Food & Water Watch Pennsylvania state director Megan McDonough said Tuesday in a statement that "this outrageous action by Gov. [Tom] Wolf is just one more gift his administration is delivering to the dirty fracking industry."

"The people of Dimock suffered at the hands of careless corporate polluters, as have other communities across Pennsylvania," said McDonough. "Reaching this deal on the very same day that Coterra was in court for contaminating Dimock's water raises serious questions about what was going on behind the scenes in the Wolf administration."

According to AP:

Attorney General Josh Shapiro, a Democrat who takes office as governor next month, held a celebratory news conference with Kemble and two other Dimock residents on the day Coterra entered its plea. At the news conference, Shapiro punted a reporter's question about whether Coterra would be permitted to resume drilling in the moratorium area, pointing out the administration of Democratic Gov. Tom Wolf was still in charge.

"That's obviously a question for the regulators, not for the attorney general's office," Shapiro said then.

Shapiro's spokesperson said the plea deal was not contingent on DEP lifting the moratorium.

"Our office plays no role in DEP's regulatory decisions and we do not share confidential information about criminal investigations," Jacklin Rhoads said.

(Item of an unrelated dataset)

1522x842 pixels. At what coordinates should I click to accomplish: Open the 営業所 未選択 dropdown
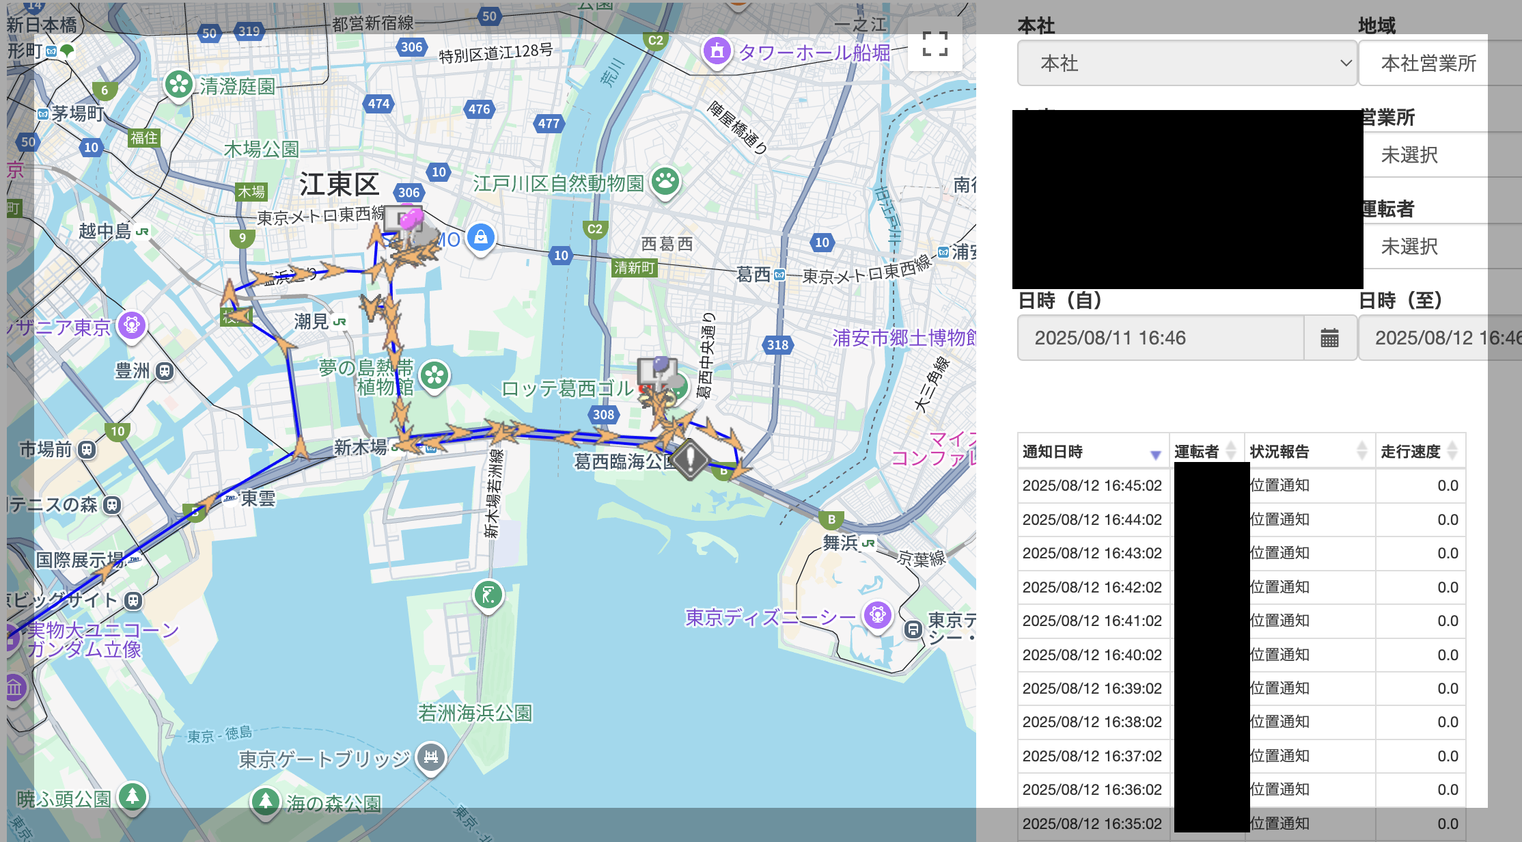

Wolf, for his part, told the news outlet that he feels fine about his administration's decision to allow Coterra to go back into Dimock "as long as they do what we need them to do with the new water supply and the pipes," adding that the company has to adhere to "some pretty stringent guidelines."

McDonough, meanwhile, said that "this unconscionable action is a betrayal of suffering communities that are still years away from a permanent solution that will restore their access to clean water."

A huge body of research has documented the deadly consequences of fracking and other forms of fossil fuel extraction, including planet-heating and illness-causing air pollution as well as drinking water contamination, which creates another pathway of exposure to cancer-linked chemicals.

Peer-reviewed studies published earlier this year found that newborns who live in close proximity to fracking and other so-called "unconventional" drilling operations are two to three times more likely to develop childhood leukemia and that elderly individuals who live near or downwind of fracking sites are at higher risk of early death.

"Gov. Wolf should be ashamed of this agreement," said McDonough. "Gov.-elect Josh Shapiro must address this outrageous betrayal as soon as he takes office next month."